Using the information =>
• a. Reproduce the part of the occupational therapy post that runs from "Remember that puzzle" up to and including "dropped the bomb.", with no changes.
• b. List every month named in the occupational therapy post.

Text =>
>>>
Hi Darling Ones,
Monday during occupational therapy (OT), K, my therapist, ran me through a gamut of tests. They were the same tests she gave me when I started OT in July.
Remember that puzzle I couldn’t complete in three minutes and forty-seven seconds? I did it in 2:25.
I improved all my scores, except for the hand grip and finger pinch. Sadly, those are still just average for my age. Rude! I do not like to be average.
But I did better on the puzzles, on the maddening whack-a-molesque Dynaboard,, and even on typing. It’s almost as if this therapy stuff works.
With each test K, got more and more excited with my results. At the end she turned to me, unprompted and said, “A+.”
I was giddy, for about two seconds. Then she dropped the bomb.
“I think we should continue through October,” she said. “Then test again and wind down in November.”
“Are you breaking up with me?” I asked.
“If you plateau, there’s nothing more we can do,” she said. “You’re strong. Your Floppy Scoop can do everything. It’s just a matter of your brain realizing your right side isn’t heavy.”
<<<
Information supplied =>
>>>
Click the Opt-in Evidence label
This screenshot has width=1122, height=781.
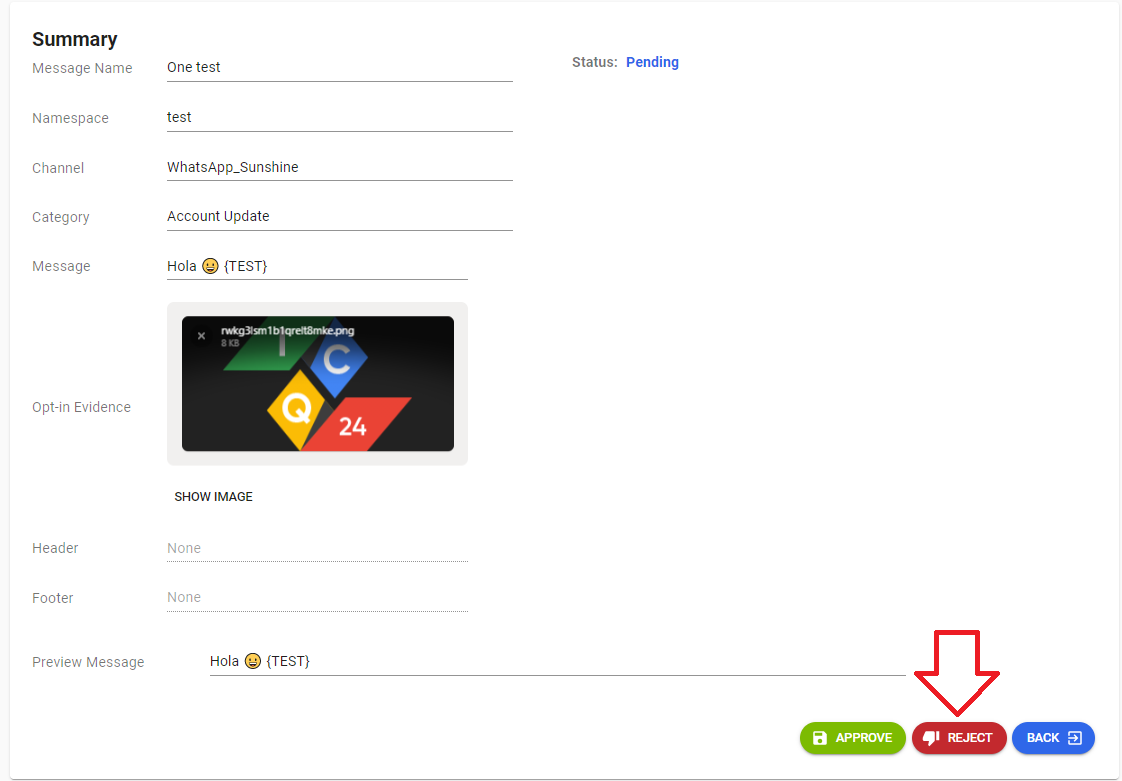tap(81, 407)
<<<
Your written answers =>
• a.
Remember that puzzle I couldn’t complete in three minutes and forty-seven seconds? I did it in 2:25.
I improved all my scores, except for the hand grip and finger pinch. Sadly, those are still just average for my age. Rude! I do not like to be average.
But I did better on the puzzles, on the maddening whack-a-molesque Dynaboard,, and even on typing. It’s almost as if this therapy stuff works.
With each test K, got more and more excited with my results. At the end she turned to me, unprompted and said, “A+.”
I was giddy, for about two seconds. Then she dropped the bomb.

• b. July, October, November